At least five people have been killed after Hurricane Debby slammed into Florida before weakening to a tropical storm. Debby is expected to bring heavy flooding to parts of Georgia and the Carolinas in the coming days. The National Hurricane Center warned of a “life-threatening” flood threat as the “slow-moving storm” drops “torrential rains.” Debby made landfall on Monday morning as a category one hurricane in the Big Bend region of Florida’s Gulf Coast.
Authorities reported that the deceased included a 13-year-old boy who was killed when a tree fell onto a mobile home in Levy County, near Gainesville. In Hillsborough County, an 18-wheel lorry veered into a canal during the storm, with the driver found dead. In Dixie County, just west of Gainesville, a woman and a 12-year-old were killed when their car crashed on Sunday night. In southern Georgia, a 19-year-old died after a large tree fell onto a porch at a home in Moultrie.
The slow-moving pace of the storm could bring “catastrophic flooding,” according to Jamie Rhome, the deputy director of the hurricane center. Debby’s waves and strong winds also blew 25 packages of cocaine, worth more than $1 million, ashore in the Florida Keys, according to the US Border Patrol.

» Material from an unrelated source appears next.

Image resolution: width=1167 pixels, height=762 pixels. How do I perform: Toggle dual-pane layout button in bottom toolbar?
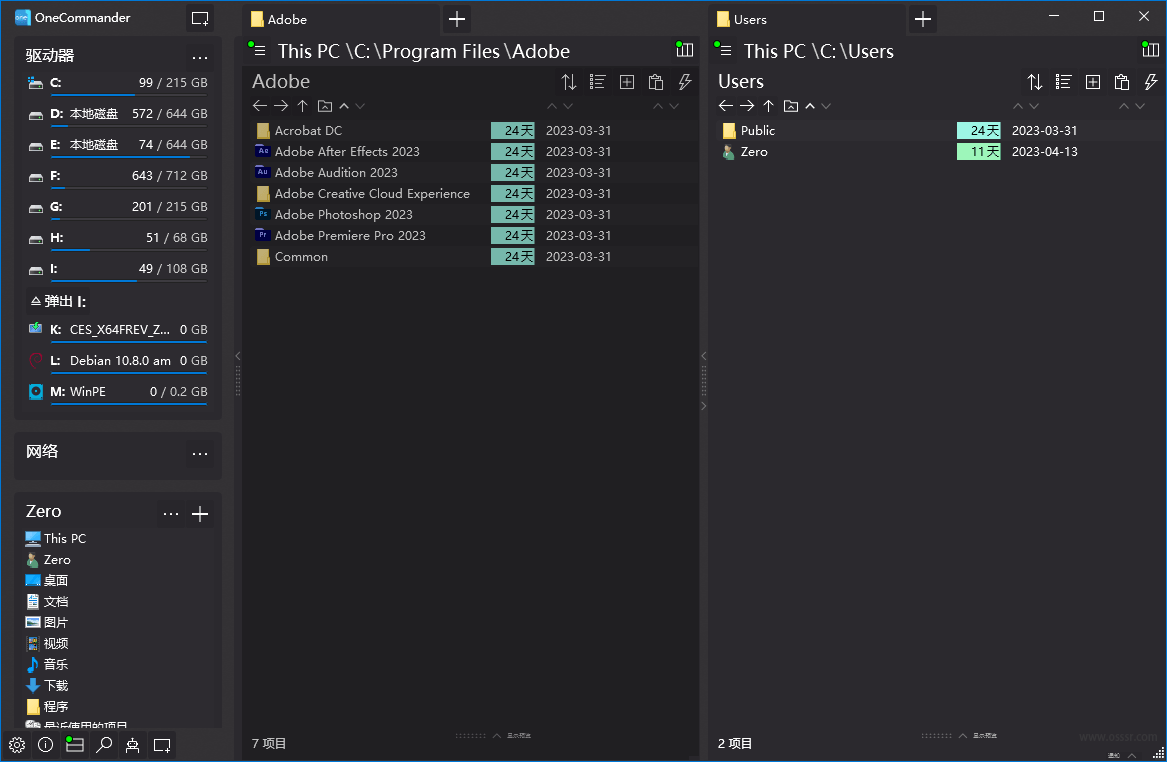point(74,745)
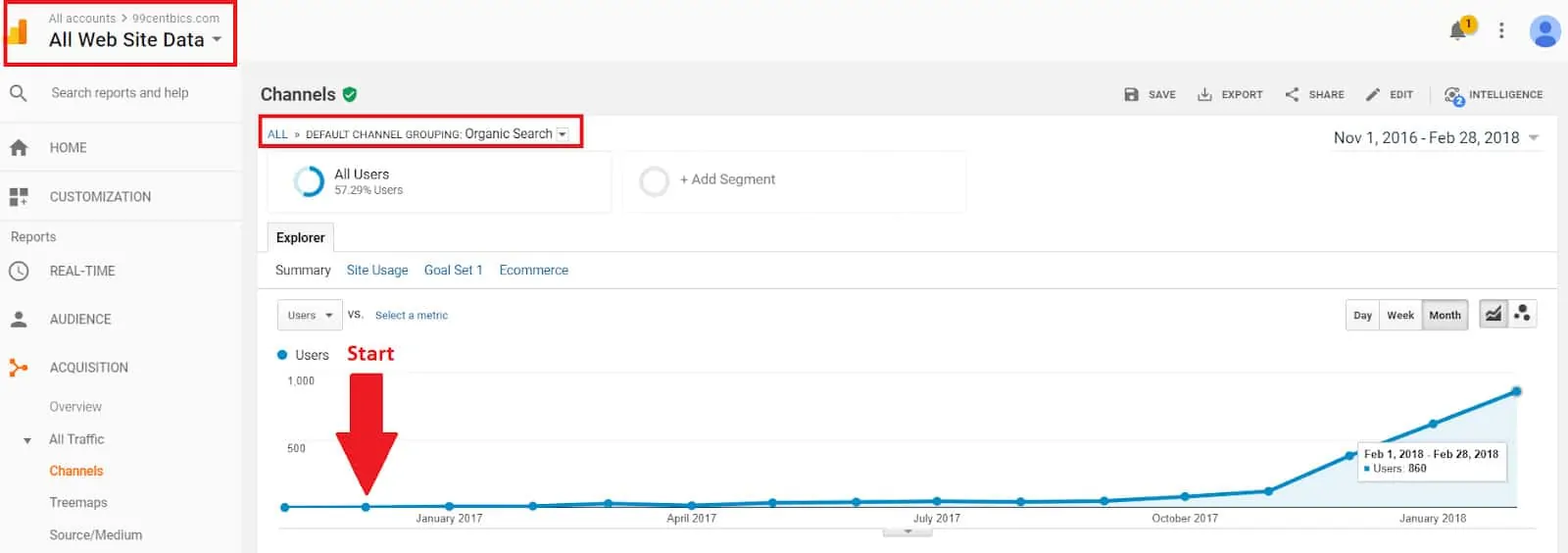Click the Share report icon

point(1292,95)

In Florida, some 150,000 homes and businesses were without power on Monday night. Another 36,000 residents in Georgia and South Carolina were experiencing outages. The storm is forecast to skim the coast, drenching southeast Georgia and the Carolinas on Tuesday and Wednesday, before moving inland near the South Carolina coast on Thursday.
Before the storm made landfall, Florida Governor Ron DeSantis declared a state of emergency for 61 of Florida’s 67 counties.
Spyridon Aibejeris said that repairs on his Keaton Beach home had just wrapped up two weeks ago from Hurricane Idalia, a category three storm that made landfall last summer. “Man, I’ve done this so many times,” Mr. Aibejeris said.
Forecasters predicted this hurricane season, which runs from June 1 to November 30, would be a busy one. The National Oceanic and Atmospheric Administration (NOAA) said there could be up to 25 named storms in 2024, with between 8 and 13 potentially developing into hurricanes. Debby was the fourth named storm of the year.
It is thought that climate change may be making slow-moving hurricanes like this more likely. As the world heats unevenly, changes in atmospheric circulations that steer storms across the planet become more frequent, contributing to the development of such storms.